**Supplied data**
"""
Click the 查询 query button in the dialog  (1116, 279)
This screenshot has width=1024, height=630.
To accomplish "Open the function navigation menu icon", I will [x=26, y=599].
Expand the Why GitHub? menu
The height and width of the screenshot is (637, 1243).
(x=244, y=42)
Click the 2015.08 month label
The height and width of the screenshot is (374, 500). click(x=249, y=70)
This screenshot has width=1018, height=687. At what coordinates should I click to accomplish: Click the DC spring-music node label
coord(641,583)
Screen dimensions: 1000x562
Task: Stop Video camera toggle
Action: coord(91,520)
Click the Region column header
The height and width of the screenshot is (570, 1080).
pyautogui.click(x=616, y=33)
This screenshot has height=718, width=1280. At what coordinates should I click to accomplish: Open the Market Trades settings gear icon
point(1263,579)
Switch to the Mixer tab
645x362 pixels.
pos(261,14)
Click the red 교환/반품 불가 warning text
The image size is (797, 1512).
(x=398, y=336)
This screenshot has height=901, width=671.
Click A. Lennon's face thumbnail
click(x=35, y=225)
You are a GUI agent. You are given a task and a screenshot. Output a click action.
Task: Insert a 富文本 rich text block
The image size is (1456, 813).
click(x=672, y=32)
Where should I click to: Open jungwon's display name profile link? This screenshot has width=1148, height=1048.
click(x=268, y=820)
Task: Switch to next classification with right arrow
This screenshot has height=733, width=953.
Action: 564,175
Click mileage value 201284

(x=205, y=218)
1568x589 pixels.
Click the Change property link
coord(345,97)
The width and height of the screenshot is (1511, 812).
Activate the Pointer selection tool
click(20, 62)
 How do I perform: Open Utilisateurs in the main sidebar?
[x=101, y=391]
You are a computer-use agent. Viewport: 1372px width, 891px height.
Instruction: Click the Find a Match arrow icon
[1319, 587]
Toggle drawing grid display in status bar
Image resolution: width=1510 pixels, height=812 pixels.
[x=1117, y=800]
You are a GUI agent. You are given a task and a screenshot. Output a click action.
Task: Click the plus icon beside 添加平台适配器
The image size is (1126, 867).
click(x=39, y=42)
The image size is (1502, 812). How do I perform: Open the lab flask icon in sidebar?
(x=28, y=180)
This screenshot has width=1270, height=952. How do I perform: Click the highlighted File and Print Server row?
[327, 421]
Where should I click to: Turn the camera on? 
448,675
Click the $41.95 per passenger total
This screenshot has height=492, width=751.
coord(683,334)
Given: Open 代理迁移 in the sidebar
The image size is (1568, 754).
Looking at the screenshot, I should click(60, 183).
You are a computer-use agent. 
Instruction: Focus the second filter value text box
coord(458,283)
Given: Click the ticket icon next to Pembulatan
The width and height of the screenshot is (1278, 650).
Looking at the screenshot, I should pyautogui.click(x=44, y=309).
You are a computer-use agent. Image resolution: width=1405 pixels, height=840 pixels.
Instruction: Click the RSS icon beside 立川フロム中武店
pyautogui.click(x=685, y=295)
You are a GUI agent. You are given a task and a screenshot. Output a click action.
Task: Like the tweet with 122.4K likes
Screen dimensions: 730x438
"""
Rewrite the lines that begin at the one containing "Given: Click the" and run to the end of the listing, replacing "tweet" with "post" and leaving every other word unchanged.

**Result for this exercise**
Given: Click the ticket icon next to Pembulatan
The width and height of the screenshot is (1278, 650).
Looking at the screenshot, I should pyautogui.click(x=44, y=309).
You are a computer-use agent. Image resolution: width=1405 pixels, height=840 pixels.
Instruction: Click the RSS icon beside 立川フロム中武店
pyautogui.click(x=685, y=295)
You are a GUI agent. You are given a task and a screenshot. Output a click action.
Task: Like the post with 122.4K likes
Screen dimensions: 730x438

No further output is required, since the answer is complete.